◆ TEXT SHOWN:
•••
Barb Cardell is used to talking about sex. But since the 33-year-old was last profiled in POZ (October 1996), both her safer-sex outreach work with the Boulder County AIDS Project and her own treatment have gone through some transformations. She lives in Boulder, Colorado, with her HIV negative husband, Tom Bogdan, and her (female) dog, Max. In her perky-as-hell manner, Cardell recently strayed from the topic of titillating latex tips to clue me in to what life in the Rocky Mountain State can be like when you’re dealing with going back to college, taking 52 pills a day and facing the unmentionable reality of “failing” treatment.

How has your work as a safer-sex educator changed in the past year?
People’s concern about HIV has dropped, and I’m seeing the effects of that. I used to be able to go into a sorority and make a strong case for safe sex. Now, people feel there’s less need to be concerned about getting infected because there’s supposedly all these wonder drugs out there. Well, they’re not wonder drugs, and it’s not a cure—it’s really scary. So I try to make a case for that when I speak. I bring my little suitcase with all the pills I take and show everyone.

Let’s talk about your treatment.
•••
◆ INFORMATION SHOWN:
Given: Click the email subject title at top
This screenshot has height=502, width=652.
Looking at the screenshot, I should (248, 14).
•••
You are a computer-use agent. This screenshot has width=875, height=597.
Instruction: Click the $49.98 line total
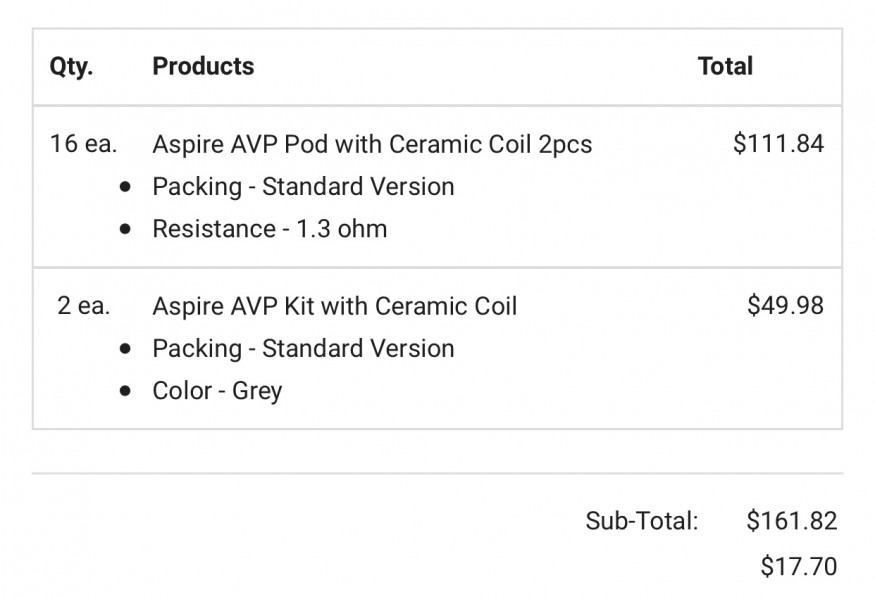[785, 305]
•••
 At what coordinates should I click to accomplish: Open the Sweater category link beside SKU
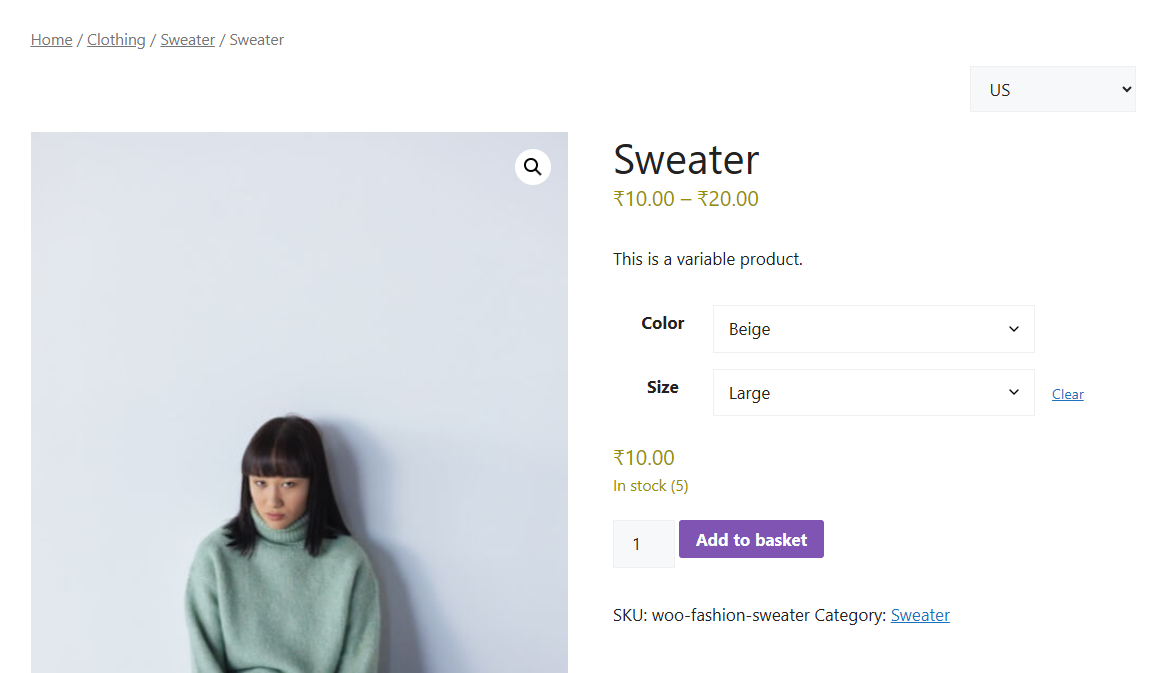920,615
•••
◆ TASK REQUIREMENTS:
**1.** According to the interview, how many pills a day is Barb Cardell taking?
**2.** Return the part of the interview that runs from "How has your" to "and show everyone.", copied word for word.
The rows are not related to the interview.

◆ ANSWERS TO THE EXERCISES:
**1.** 52 pills a day.

**2.**
How has your work as a safer-sex educator changed in the past year?
People’s concern about HIV has dropped, and I’m seeing the effects of that. I used to be able to go into a sorority and make a strong case for safe sex. Now, people feel there’s less need to be concerned about getting infected because there’s supposedly all these wonder drugs out there. Well, they’re not wonder drugs, and it’s not a cure—it’s really scary. So I try to make a case for that when I speak. I bring my little suitcase with all the pills I take and show everyone.